28 DÉCEMBRE 2016...
Cette
page concerne l'année 125 du calendrier julien. Ceci est une
évocation ponctuelle de l'année considérée il ne peut s'agir que
d'un survol !
PLUTARQUE
SES DISCIPLES ET SES CRITIQUES.
Plutarque
(en grec ancien Πλούταρχος /
Ploútarkhos), né à Chéronée en Béotie
vers 46 et mort vers 125, est un philosophe, biographe, moraliste, et
penseur majeur de la Rome antique. Grec d'origine, un des précurseurs
du courant philosophique nommé le néoplatonisme lequel s'oppose
dans ses traités de morale aux courants stoïciens et épicuriens.
« De
tous les autheurs que je cognoisse, celuy qui a mieux meslé l'art à
la nature, et le jugement à la science »
Montaigne.
Cet
auteur, Plutarque appartient à une famille honorable, aisée, dont
plusieurs membres sont connus par leur nom, l'arrière-grand-père
Nicarque (Antoine,), le grand-père Lamprias (Antoine,). le père de
Plutarque s'appelle probablement Autobule.
Notre
auteur mentionne aussi l'existence de 2 frères, Lamprias et Timon
(Sur la disparition des oracles, 413 D - 438 D, De l'amour fraternel,
487 D-E).
Plutarque
a fait de solides études. A Athènes, il suit les leçons du
philosophe platonicien Ammonios qui devient son ami et apparaît
souvent dans les Œuvres Morales, il s'adonne aussi aux
mathématiques, avec passion, selon ses propres dires.
Dans
sa jeunesse, Plutarque a également séjourné à Alexandrie où il
s'est peut-être intéressé à la médecine, et sûrement à la
religion égyptienne. Puis il rentre à Chéronée où, malgré sa
jeunesse, il est chargé d'une mission importante, aller voir le
proconsul Romain à Corinthe pour lui soumettre on ne sait quelle
affaire locale (Préceptes politiques, 816 D).
Vers
la fin du règne de Vespasien, Plutarque séjourne à Rome où il
donne des cours de philosophie. Il a parmi ses auditeurs un
personnage important, J. Arulenus Rusticus, philosophe stoïcien,
consul en 92, condamné à mort par Domitien (De la curiosité, 522
D-E).
Il
a aussi des occupations d'ordre politique qui, ajoutées à ses
leçons publiques, l'empêchent de consacrer un temps suffisant à
l'apprentissage du latin (T 18). Il revient à Rome sous le règne de
Domitien : C'est peut-être à ce moment qu'il voyage en Italie
du nord avec son ami L. Mestrius Florus et qu'il visite le champ de
bataille de Bédriac (Othon, 14, 2).
Mestrius
Florus, consul dans les années 70-75, proconsul d'Asie, fait
accorder la citoyenneté Romaine à Plutarque, lequel prend le nom de
son protecteur : Une inscription de Delphes nous apprend qu'une
statue d'Hadrien a été érigée par les amphictyons « alors
que leur épimélète est le prêtre Mestrius Plutarchus »
(Syll., 3e éd., 829 A).
Mais,
s'il est citoyen d'Athènes, de Rome et de Delphes, Plutarque est
aussi resté citoyen de Chéronée (T 18), il s'y est marié avec
Timoxéna et a une nombreuse descendance : On connaît les noms
de 4 fils et l'on sait que plusieurs enfants sont morts en bas âge...

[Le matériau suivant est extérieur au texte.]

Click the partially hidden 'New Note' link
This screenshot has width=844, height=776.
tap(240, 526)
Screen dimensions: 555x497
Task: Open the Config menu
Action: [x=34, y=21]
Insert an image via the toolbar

Exerçant la charge publique, d'archonte éponyme de Chéronée
(Propos de table, 642 F) et peut-être béotarque (Si un vieillard
doit s'occuper des affaires publiques, 785 C ; Préceptes
politiques, 813 D).
Il
voyage en Grèce, notamment à Sparte (T 11), mais fréquente surtout
le sanctuaire de Delphes en tant que prêtre d'Apollon. Et il compose
une œuvre énorme, les Vies parallèles et les Œuvres morales.
Plutarque meurt sous le règne d'Hadrien, vers l'an 125...
Plutarque
est un auteur très prolifique. Les Vies parallèles conservées
comptent 24 couples et 4 vies isolées (Aratos, Artaxerxès, les
empereurs Othon et Galba). Il faut y ajouter un certain nombre de
biographies perdues (Épaminondas - Scipion, Néron, les poètes
béotiens Pindare et Hésiode...). Quant aux Vies des 10 orateurs,
rangées parmi les Œuvres morales, elles ne sont pas de Plutarque.
Le
genre biographique est pratiqué en Grèce depuis des siècles.

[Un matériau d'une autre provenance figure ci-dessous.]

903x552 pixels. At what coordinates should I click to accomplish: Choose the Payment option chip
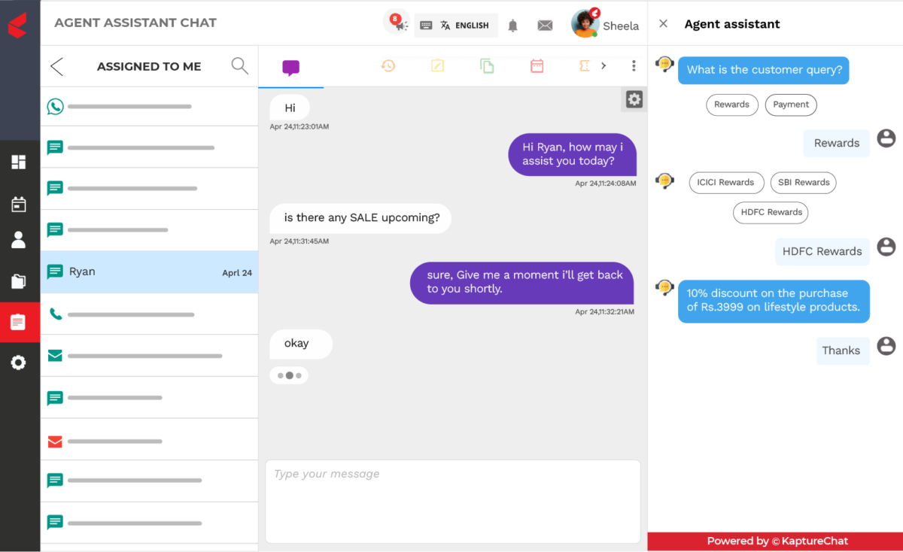pyautogui.click(x=791, y=105)
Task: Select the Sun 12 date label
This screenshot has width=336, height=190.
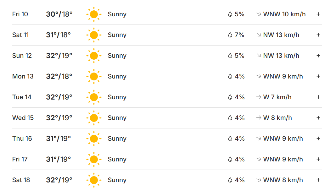Action: pos(22,56)
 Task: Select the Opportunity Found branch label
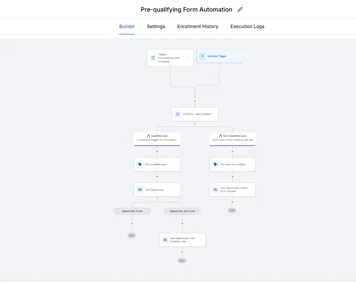[132, 211]
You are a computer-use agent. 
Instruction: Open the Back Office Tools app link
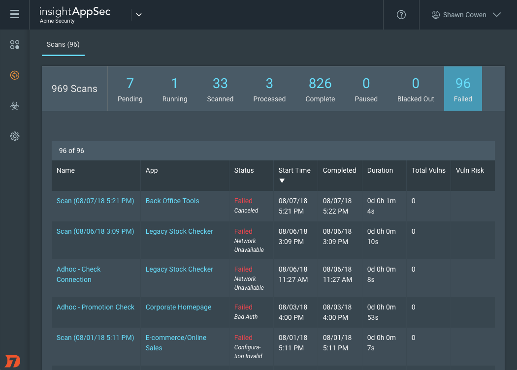pos(172,201)
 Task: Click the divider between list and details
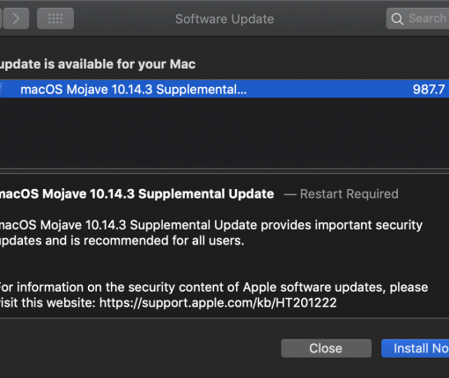pos(225,171)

D'abord sous la forme d'éloges, comme celui du roi de Chypre
Évagoras par Isocrate, ou celui d'Agésilas par Xénophon (T 21).
Puis
sont venus les disciples d'Aristote qui se sont adonnés avec une
certaine ferveur à ce genre littéraire :
Aristoxène
de Tarente.
Hermippe
de Smyrne, et d'autres encore.
Toutes
ces biographies péripatéticiennes, consacrées à des hommes de
lettres, des philosophes, des chefs politiques, ont malheureusement
disparu, tout comme la vie de Philopoemen par Polybe. Il n'est donc
pas facile de voir en quoi Plutarque se distingue ou se rapproche de
ses prédécesseurs, si ce n'est que ses Vies sont « parallèles »,
qu'elles sont conçues pour la comparaison, d'un Grec et d'un Romain.
Il
lui faut donc d'abord trouver des personnages présentant certaines
ressemblances comme il le dit très bien au début de la vie de
Thésée, en invoquant Eschyle (T 1).
Ayant
tant bien que mal constitué ces couples, Plutarque rédige les deux
vies (quatre dans l'assemblage Agis-Cléomène / T. et C. Gracchus)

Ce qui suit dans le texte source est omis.